## Selection
++++++++++++++++++++

Third Party Tracking Pixels

May 3, 2013

An overview of what a third party tracking pixel is and how to create/use them.

So, what exactly do we mean by “third party tracking pixel” anyways? Lets try to break it down piece by piece:

Tracking Pixel:

A pixel referes to a tag that is placed on a site that offers no merit other than calling out to a web page or script that is not the current page you are visiting. These pixels are usually an html script tag that point to a javascript file with no content or an img tag with a empty or transparent 1 pixel by 1 pixel gif image (hence the term “pixel”). A tracking pixel is the term used to describe a pixel that calls to another page or script in order to provide it information about the users visit to the page.

Third Party:

Third party just means the pixel points to a website that is not the current website. For example, Google Analytics is a third party tracking tool because you place scripts on your website that calls and sends data to Google.

What is the point?

Why do people do this? In the case of Google Analytics people do not wish to track and follow their own analytics for their website, instead they want a third party host to do it for them, but they need a way of sending their user’s data to Google. Using pixels and javascript to send the data to Google offers the company a few benefits. For starters, they do not require any more overhead on their servers for a service to send data directly to Google, instead by using pixels and scripts they get to off load this overhead onto their users (thats right, we are using our personal computers resources to send analytical data about ourselves to Google for websites that use Google analytics). Secondly, the benefit of using a tracking pixel that runs client side (in the user’s browser) we are allowed to gather more information about the user. The information that is made available to us through the use of javascript is far greater than what is given to our servers via HTTP Headers.

How do we do it?

Next we will walk through the basics of how to create third party tracking pixels. Code examples for the following discussion can be found here. We will walk through four examples of tracking pixels accompanied by the server code needed to serve and receive the pixels. The server is written in Python and some basic understanding of Python is required to follow along. The server examples are written using only standard Python wsgi modules, so no extra installation is needed. We will start off with a very simple example of using a tracking pixel and then each example afterwards we will begin to add features to the pixel.

Simple Example

For this example all we want to accomplish is to have a web server that returns HTML containing our tracking pixel as well as a handler to receive the call from our tracking pixel. Our end goal is to serve this HTML content:

<html>
  <head></head>
  <body>
    <h2>Welcome</h2>
    <script src="/track.js"></script>
  </body>
</html>

As you can see, this is fairly simple HTML; the important part is the script tag pointing to “/track.js”, this is our tracking pixel. When the user’s browser loads the page this script will make a call to our server, our server can then log information about that user. So we start with a wsgi handler for the HTML code:

def html_content(environ, respond):
    headers = [('Content-Type', 'text/html')]
    respond('200 OK', headers)
    return [
        """
        <html><head></head><body>
        <h2>Welcome</h2><script src="/track.js"></script>
        </body></html>
        """

++++++++++++++++++++

## Data section
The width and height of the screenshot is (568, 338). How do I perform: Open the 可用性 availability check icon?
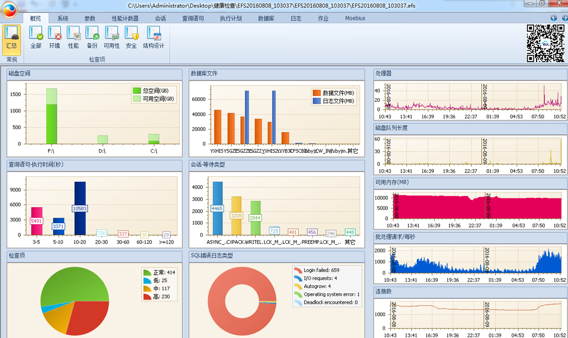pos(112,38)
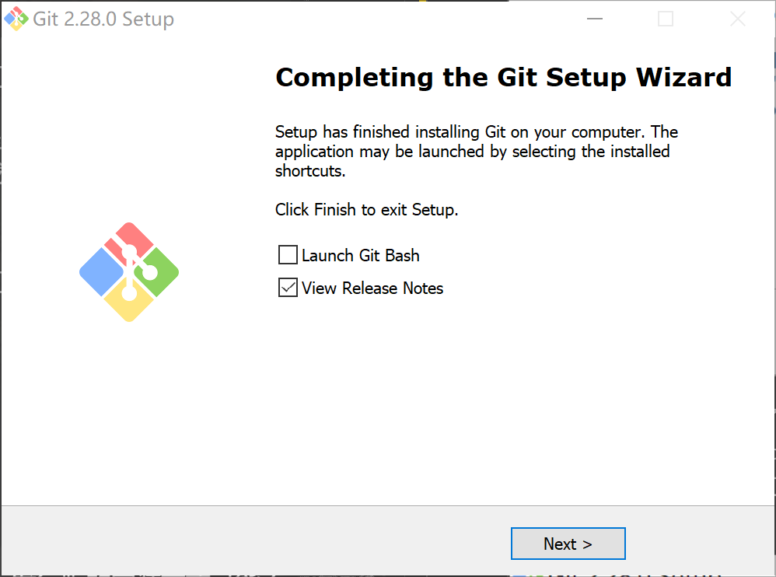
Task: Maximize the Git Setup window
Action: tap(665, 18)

++++++++++++++++++++

## Tasks to carry out
(A) Decide whether each statement below agrees with the article on tracking pixels. Answer yes or no for each, and quote the words of the article that settle it.
(i) Running the server examples requires installing extra Python packages.
(ii) Google Analytics is given as an example of a third party tracking tool.
(iii) The article walks through four examples of tracking pixels.
(B) Answer these questions using the article on tracking pixels.
(i) What size is the gif image in an img tag pixel?
(ii) In what language is the server written?
(iii) What heading does the HTML in the simple example display?
(C) Change the passage of the article on tracking pixels starting at "As you can see, this" and ending at "respond('200 OK', headers)", replacing "server" with "backend".
The material was taken from a separate source.

## Solutions
(A)
(i) No: "The server examples are written using only standard Python wsgi modules, so no extra installation is needed."
(ii) Yes: "For example, Google Analytics is a third party tracking tool because you place scripts on your website that calls and sends data to Google."
(iii) Yes: "We will walk through four examples of tracking pixels accompanied by the server code needed to serve and receive the pixels."

(B)
(i) 1 pixel by 1 pixel
(ii) Python
(iii) Welcome

(C)
As you can see, this is fairly simple HTML; the important part is the script tag pointing to “/track.js”, this is our tracking pixel. When the user’s browser loads the page this script will make a call to our backend, our backend can then log information about that user. So we start with a wsgi handler for the HTML code:

def html_content(environ, respond):
    headers = [('Content-Type', 'text/html')]
    respond('200 OK', headers)